My aunt wore silver bangles that chimed when she put her arm around my shoulder to pull me into the circle. “Look how tall you are. You girls have grown so much in the past couple years. How tall are you now, Lake?”
“Five-eight, I think.”
“My word,” Uncle Darryl said. “You might have to do some modeling on the side to help with that private tuition.”
Tiffany’s neck flushed. She was the model in the family, not me—God forbid there were two of us, even though we’d been mistaken last year for Niki and Krissy Taylor. Tiffany had taken it as a sign that she was supposed to be a model. Not me, though. “I’m almost five-eight, too,” Tiffany snipped.
“Is that so?” my aunt asked. “Maybe Lake’s legs are a bit longer. She gets that from your grandma.”
I could’ve sworn Tiffany’s head ballooned, and not with ego. Just as I braced myself for an explosion, Manning appeared at her side. He whispered something in her ear, and she took a breath. It was the first time in recent history, maybe ever, that Tiffany hadn’t let her anger get the better of her and spat out a nasty comment.
My dad walked up and patted his brother’s back. “I’m assuming that enormous present you brought Lake is a personal computer. More and more students have them these days.”
I blushed at his teasing. “Dad.”
“I wish it was, kiddo,” my uncle said to me. “If only I didn’t have two college tuitions coming my way.”
“Any progress with Craig?” Dad asked.
My cousin Craig was sixteen and, to the family’s dismay, had his heart set on the military. My peace-loving, Berkeley-alum aunt and uncle couldn’t wrap their heads around it, and my dad just all around disapproved of not going to college. “No,” Roberta said, “but we’ve still got a couple years to change his mind.”
Dad nodded. “It’s a good thing Lake’s around to carry on the Trojan line,” he said. “I have no idea what I would’ve done if she hadn’t gotten in. None.”
Manning put an arm around Tiffany and tried to pull her away. Remembering what he’d said in the kitchen, I began to hear the conversation as she might, more reminders of what she hadn’t done. But for some reason she glared at me, as if I’d orchestrated this whole thing just to embarrass her.
My uncle side-eyed my dad. “Give Craig five minutes alone with Charles and he’ll bleed Cardinal-red and gold. I swear, he could get a Bruin into ’SC.”
Manning, seeming to give in to the fact that Tiffany wouldn’t budge, said, “Tiffany’s headed to college this year, too.”
Dad looked over her head and amended, “Community college. Which is fine. It’s how I started out as well.”

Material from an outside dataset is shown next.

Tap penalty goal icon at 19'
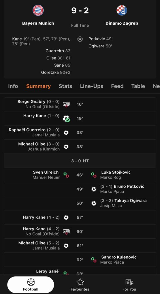Image resolution: width=160 pixels, height=294 pixels. coord(66,119)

“She was just telling us about it,” Roberta said. “And you must be the boyfriend. Madding, was it?”
Manning shook her hand. “It’s Man—”
“Actually,” Tiffany said, her voice an octave too high. She laced her fingers with his almost aggressively. “Not for much longer, right, babe?”
“Uh.” Manning paused, his eyes darting over the ground as if processing her comment. “You mean . . . no, Tiff.” He shook his head. “This isn’t the time.”

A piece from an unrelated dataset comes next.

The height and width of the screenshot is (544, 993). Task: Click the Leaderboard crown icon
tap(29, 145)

“But all of my family’s here,” she whisper-hissed.
“So, Lake,” my uncle started, “where’s the first place you plan to drive your new car?”
Manning and Tiffany were locked in a stare down, seeming to have a silent conversation. Something felt off. “Not for much longer what?” I asked.
Manning looked at me. The concern in his expression made my heart sink before Tiffany even spoke. “Manning won’t be my boyfriend much longer,” she said. “He’ll be my fiancé!”
I stared at her. We all did. As the word fiancé began to take on meaning, I covered my stomach, my gut smarting.
That had to be some inside joke between them I didn’t understand, some mistake. But why say it like that? Why say it at all? To be funny? Or get the attention back on her? Did she just want to ruin my party?
It didn’t matter. It wasn’t true—it couldn’t be.
“Your . . . what?” Dad asked. “What’s she talking about, Manning?”
Manning looked around the circle, pausing when his eyes met mine. He turned his head as if to look away but couldn’t seem to. He swallowed. “Nothing’s official, but yes. It’s what we’ve decided.”
Decided. It was such a cold, un-Tiffany-like word to describe a marriage. It also left no room for doubt. My throat closed. I was pretty sure I hadn’t taken a breath since the conversation had veered into this territory. I tried to inhale, nearly choking, feeling as if hands pressed around my throat.
But I was eighteen now.
Manning and I hadn’t even had a chance to talk since my birthday, and there was no end to the things I wanted to say. The things I wanted to hear.